Rédigez la suite de l'article ci-dessous sur la menace qui pèse sur les récifs coralliens, en partant de sa dernière phrase.

Article:
......

Avec les conséquences du dérèglement climatique mais aussi de la pollution, du tourisme et de la pêche, les récifs coralliens mondiaux se trouvent grandement menacés. Mais des associations luttent pour les sauver. Depuis 12 ans, Coral Guardian travaille à la préservation pérenne des coraux en lien avec des associations et populations locales. Elle mène actuellement des campagnes en Espagne et en Indonésie, chacune avec ses spécificités distinctes. Etat des lieux.
Les coraux ne couvrent que 0,1% du fond océanique pour 0,25% de l'ensemble de l'environnement marin mais leur rôle dans l'équilibre de la vie marine est primordial. De leur présence dépend 25% de la biodiversité marine. La vie de deux millions d'espèces différentes est liée aux récifs coralliens.
L'être humain leur doit également beaucoup. Les récifs coralliens favorisant la présence de poissons, ils sont une importante source de nourriture et de revenus. Ils protègent aussi nos côtes contre l'érosion et se dressent comme un mur face aux ouragans, aux typhons et aux cyclones.
La menace qui pèse sur les coraux, dans l'indifférence
« la moitié des récifs coralliens a déjà disparu »
Et ce riche écosystème indispensable à la vie se trouve cependant en grand danger. On estime que la moitié des récifs coralliens a déjà disparu ainsi que la science l'avait prédit en 1998 déjà. Plusieurs vagues de réchauffement des eaux ont provoqué le blanchiment en masse des coraux : en 1998, 2002, 2016-2017, 2020 et tout récemment en avril 2024.
En parallèle de cette augmentation de leur température, l'eau des océans s'acidifie et se désoxygène ce qui tue les polypes et les algues vivant en symbiose avec le corail. A l'inverse, des espèces invasives y apparaissent et menacent la vie des récifs. Le phénomène de blanchiment du corail autrefois rare est devenu régulier au point que des scientifiques craignent leur disparition totale d'ici 2050.
Outre le dérèglement climatique, la pollution et la surpêche constituent également des causes de la disparition des coraux. Des techniques de pêche sont particulièrement dévastatrices comme la pêche au cyanure, à la dynamite, à l'explosif ou encore le chalutage en eau profonde qui consiste à racler le fonds marin.
Le tourisme de masse qui s'est développé à proximité des plus beaux récifs contribue à leur perte en entraînant la construction d'infrastructures, le déversement de déchets, pollution et une trop forte présence humaine perturbant la vie marine. L'agriculture industrielle, l'exploitation minière, les forages pétroliers et gaziers génèrent également des rejets polluants qui vont atteindre les mers via les cours d'eau.

......

Données enregistrées:
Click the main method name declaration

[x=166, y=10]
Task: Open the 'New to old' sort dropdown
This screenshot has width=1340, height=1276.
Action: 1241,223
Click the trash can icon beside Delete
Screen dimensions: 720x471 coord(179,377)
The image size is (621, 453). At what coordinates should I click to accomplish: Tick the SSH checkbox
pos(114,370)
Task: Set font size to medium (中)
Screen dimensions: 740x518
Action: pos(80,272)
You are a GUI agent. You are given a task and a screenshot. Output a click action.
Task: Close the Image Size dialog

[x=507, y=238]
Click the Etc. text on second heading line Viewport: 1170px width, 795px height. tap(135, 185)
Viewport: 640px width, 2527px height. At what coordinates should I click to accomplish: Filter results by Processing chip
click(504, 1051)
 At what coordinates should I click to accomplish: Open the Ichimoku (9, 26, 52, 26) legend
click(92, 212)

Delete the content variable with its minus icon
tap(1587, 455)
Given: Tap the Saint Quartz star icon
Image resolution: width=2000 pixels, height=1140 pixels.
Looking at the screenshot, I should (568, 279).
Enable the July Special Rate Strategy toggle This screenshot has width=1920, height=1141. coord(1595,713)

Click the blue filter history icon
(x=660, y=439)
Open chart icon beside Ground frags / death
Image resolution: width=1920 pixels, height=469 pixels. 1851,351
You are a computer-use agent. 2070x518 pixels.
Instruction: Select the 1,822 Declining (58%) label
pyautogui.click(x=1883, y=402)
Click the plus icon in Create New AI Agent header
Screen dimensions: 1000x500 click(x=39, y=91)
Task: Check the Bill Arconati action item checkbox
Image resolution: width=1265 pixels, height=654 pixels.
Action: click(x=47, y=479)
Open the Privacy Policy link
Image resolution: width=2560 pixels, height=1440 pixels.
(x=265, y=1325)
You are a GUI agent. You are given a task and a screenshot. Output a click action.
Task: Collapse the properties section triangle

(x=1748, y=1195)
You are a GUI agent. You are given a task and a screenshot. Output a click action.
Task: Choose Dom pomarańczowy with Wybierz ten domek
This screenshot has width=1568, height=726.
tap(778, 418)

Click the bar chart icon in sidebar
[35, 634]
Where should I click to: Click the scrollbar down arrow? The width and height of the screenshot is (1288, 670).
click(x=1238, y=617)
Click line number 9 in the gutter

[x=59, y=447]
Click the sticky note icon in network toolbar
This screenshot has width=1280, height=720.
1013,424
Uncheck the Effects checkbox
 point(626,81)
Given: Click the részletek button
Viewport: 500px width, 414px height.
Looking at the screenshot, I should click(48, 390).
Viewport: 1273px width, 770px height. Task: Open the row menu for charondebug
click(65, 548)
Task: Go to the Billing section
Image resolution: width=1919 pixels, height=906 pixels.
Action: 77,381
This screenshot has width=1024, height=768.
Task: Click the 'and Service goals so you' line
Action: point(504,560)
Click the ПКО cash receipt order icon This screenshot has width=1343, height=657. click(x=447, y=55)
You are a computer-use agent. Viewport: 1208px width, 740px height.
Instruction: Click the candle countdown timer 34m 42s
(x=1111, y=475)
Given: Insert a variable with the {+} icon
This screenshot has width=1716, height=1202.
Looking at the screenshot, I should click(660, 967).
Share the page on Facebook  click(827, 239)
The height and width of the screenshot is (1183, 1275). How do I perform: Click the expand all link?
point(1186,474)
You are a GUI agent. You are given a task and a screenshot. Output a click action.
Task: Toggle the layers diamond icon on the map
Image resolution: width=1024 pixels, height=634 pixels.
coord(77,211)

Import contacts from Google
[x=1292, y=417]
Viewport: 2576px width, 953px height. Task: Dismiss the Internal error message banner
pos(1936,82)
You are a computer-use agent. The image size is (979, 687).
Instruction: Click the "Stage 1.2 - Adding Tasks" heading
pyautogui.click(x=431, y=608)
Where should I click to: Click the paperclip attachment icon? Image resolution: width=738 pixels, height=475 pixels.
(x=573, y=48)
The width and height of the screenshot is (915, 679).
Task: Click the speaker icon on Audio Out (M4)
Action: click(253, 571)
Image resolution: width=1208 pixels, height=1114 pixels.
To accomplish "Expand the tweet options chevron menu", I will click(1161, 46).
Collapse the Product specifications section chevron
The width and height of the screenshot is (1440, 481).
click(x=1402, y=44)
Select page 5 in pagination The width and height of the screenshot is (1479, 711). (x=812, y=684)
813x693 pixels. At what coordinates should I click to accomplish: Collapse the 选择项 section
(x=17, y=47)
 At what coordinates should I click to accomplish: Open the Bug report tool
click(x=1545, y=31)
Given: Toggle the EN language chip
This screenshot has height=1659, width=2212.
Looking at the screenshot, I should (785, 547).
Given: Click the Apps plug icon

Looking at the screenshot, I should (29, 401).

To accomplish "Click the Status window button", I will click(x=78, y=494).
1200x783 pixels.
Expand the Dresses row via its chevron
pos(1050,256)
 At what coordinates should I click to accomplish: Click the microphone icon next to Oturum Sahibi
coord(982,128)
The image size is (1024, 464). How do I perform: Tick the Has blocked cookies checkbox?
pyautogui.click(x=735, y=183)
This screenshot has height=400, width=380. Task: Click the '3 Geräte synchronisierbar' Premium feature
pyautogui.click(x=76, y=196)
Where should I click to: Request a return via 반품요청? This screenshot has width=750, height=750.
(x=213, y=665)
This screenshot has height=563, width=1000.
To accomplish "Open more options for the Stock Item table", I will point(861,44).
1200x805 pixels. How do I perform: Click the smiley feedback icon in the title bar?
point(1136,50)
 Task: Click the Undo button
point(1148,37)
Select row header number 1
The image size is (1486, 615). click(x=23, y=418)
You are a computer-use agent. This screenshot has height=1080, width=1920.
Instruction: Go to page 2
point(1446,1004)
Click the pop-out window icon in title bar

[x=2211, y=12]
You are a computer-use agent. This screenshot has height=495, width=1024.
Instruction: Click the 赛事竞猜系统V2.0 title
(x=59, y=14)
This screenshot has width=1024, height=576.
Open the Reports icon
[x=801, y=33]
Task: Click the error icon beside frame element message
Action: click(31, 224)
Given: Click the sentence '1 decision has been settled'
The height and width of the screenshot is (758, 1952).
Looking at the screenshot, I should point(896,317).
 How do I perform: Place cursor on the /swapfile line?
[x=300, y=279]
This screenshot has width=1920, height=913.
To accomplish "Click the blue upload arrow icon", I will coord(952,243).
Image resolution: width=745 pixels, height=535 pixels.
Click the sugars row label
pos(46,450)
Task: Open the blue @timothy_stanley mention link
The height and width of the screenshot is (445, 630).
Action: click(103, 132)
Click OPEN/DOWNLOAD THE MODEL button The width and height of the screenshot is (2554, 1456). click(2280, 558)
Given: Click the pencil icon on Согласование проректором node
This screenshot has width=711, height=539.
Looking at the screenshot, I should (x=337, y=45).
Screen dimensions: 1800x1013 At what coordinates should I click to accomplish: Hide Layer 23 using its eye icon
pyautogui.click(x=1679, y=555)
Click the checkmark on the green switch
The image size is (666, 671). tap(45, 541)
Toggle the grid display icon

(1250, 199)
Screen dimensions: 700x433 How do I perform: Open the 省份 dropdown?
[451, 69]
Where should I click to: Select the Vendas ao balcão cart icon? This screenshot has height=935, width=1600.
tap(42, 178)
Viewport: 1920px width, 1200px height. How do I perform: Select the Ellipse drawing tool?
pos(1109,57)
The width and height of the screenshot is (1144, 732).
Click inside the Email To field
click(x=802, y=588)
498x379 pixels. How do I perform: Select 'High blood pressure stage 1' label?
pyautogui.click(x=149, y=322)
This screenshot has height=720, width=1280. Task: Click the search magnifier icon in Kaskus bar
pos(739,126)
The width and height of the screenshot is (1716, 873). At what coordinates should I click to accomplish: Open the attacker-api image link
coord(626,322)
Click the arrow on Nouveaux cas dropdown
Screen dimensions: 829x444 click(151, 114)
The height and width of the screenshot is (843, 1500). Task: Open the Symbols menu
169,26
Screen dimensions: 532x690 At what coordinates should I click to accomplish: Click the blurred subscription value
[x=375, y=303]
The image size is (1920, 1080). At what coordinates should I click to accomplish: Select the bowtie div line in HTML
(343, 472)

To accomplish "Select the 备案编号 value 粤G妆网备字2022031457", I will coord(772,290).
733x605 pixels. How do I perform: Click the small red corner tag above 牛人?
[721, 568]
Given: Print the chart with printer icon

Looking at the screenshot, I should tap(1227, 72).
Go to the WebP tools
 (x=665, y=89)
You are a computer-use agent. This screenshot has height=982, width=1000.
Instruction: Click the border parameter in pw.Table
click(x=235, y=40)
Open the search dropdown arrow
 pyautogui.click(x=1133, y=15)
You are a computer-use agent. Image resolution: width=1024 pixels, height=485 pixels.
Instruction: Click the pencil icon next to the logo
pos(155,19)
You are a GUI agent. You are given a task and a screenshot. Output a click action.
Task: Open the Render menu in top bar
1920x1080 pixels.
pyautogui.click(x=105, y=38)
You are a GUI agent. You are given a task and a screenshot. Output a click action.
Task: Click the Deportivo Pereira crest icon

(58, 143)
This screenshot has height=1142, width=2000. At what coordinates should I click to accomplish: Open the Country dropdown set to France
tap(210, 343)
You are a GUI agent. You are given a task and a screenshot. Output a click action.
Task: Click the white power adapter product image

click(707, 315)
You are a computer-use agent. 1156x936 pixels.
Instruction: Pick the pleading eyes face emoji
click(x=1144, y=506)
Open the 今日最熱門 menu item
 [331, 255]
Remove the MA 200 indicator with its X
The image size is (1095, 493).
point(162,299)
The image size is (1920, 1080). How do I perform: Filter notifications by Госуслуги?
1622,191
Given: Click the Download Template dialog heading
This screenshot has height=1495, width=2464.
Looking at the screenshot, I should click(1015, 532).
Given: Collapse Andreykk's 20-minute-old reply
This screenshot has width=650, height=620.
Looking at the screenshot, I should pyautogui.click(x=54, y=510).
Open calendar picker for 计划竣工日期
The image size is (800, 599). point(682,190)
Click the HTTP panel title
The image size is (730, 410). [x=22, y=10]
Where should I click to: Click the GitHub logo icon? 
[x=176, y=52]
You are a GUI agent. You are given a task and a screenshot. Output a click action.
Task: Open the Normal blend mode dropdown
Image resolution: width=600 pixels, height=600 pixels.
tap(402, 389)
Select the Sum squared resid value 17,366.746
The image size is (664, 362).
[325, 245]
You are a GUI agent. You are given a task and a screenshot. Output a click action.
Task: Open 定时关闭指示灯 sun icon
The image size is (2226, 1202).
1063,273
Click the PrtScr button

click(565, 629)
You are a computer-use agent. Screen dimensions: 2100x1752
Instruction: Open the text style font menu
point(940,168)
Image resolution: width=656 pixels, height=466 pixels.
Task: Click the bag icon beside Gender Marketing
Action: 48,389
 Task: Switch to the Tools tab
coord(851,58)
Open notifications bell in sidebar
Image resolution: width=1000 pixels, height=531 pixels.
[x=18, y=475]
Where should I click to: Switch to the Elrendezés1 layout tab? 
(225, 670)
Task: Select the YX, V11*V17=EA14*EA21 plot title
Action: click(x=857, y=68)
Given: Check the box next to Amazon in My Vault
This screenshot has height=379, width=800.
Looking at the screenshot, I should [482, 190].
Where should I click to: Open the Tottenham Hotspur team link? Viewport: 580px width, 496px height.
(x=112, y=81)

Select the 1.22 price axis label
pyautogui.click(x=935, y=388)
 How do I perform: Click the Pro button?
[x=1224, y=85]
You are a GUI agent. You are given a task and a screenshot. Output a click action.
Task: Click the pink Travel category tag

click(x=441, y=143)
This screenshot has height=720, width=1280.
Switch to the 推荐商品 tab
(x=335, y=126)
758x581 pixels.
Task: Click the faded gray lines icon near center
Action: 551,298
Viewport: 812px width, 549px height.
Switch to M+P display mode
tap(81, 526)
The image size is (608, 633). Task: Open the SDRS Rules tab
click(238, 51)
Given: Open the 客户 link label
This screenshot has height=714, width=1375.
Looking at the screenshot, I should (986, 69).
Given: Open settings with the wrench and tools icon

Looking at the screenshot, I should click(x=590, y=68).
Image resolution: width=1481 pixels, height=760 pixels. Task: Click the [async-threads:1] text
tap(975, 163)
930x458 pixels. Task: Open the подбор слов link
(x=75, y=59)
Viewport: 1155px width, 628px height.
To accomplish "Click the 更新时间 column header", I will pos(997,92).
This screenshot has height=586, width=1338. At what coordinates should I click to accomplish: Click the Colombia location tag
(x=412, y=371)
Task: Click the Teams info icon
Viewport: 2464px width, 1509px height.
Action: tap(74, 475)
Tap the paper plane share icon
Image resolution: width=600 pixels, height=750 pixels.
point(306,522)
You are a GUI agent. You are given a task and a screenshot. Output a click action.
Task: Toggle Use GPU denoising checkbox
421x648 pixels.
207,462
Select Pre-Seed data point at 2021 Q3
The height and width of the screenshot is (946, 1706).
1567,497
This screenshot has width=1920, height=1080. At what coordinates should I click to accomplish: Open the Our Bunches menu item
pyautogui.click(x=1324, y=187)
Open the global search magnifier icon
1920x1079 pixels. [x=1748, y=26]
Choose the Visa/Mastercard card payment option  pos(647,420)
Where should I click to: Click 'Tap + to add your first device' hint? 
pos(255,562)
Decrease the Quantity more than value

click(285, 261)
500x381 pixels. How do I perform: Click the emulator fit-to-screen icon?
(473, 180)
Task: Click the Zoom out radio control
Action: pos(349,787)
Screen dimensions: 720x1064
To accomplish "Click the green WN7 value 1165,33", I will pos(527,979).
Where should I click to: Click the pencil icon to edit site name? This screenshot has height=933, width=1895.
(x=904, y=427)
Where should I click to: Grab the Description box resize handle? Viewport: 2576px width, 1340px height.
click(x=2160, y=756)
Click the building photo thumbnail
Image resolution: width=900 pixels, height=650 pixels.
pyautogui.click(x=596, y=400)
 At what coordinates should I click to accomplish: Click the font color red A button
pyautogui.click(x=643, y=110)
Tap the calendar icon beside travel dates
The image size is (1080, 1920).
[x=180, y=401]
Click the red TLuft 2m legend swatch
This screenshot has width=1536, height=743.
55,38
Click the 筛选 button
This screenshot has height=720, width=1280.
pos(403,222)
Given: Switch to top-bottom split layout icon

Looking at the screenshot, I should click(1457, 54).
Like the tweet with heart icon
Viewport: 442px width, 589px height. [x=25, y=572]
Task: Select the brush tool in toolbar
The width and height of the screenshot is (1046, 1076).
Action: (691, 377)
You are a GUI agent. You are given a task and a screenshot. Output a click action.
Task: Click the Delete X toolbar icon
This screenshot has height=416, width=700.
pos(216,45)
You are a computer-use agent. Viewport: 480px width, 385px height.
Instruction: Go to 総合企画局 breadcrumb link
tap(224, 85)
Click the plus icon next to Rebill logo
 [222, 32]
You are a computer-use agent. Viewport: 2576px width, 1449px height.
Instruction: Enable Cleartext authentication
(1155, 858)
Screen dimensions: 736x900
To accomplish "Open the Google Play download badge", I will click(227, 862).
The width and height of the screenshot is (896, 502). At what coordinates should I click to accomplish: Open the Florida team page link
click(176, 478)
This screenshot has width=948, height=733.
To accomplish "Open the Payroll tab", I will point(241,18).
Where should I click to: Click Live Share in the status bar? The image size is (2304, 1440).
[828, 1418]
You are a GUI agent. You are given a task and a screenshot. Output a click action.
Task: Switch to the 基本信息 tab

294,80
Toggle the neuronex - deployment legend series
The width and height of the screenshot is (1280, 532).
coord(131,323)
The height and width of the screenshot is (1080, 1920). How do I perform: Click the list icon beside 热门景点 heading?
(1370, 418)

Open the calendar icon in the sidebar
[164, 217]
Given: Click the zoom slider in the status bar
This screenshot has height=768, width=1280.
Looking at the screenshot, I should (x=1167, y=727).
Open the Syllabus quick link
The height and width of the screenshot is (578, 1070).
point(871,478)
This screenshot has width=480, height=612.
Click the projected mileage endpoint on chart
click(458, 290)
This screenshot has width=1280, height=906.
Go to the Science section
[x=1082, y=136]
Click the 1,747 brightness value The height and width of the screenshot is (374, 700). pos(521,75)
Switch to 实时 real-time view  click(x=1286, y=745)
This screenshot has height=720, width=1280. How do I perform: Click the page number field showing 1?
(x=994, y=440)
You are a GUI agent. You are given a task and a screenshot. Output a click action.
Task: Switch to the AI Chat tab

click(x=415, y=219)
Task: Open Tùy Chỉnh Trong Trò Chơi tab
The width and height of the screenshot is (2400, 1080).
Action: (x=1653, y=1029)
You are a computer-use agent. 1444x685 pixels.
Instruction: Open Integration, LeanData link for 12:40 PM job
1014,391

......

Production attendue:
À la rescousse des récifs
Au-delà de ce constat pessimiste, des associations se mobilisent de par le monde pour régénérer et protéger ces écosystèmes vitaux. Parmi elles, une association française, Coral Guardian. Elle est née en 2012 suite au constat alarmant de son co-fondateur Martin Colognoli. Martin Colognoli travaillait alors dans une ferme de poissons tropicaux en Indonésie où il a pu découvrir l'impact négatif que ces conditions (néfastes) d'élevage généraient sur les récifs.
L'association tout juste créée a mis en place le programme ' Adopte un corail' permettant à n'importe qui de parrainer un corail et de contribuer à leur sauvegarde de par le monde. Puis en 2019 naissait le programme Blue Center pour proposer expertise et soutien financier à des projets de restauration corallienne portés par des locaux uniquement.
Coral Guardian s'engage alors pour un minimum de trois années, au terme desquelles l'accompagnement peut se renouveler si la situation le nécessite. L'objectif final étant de passer complètement la main à la communauté.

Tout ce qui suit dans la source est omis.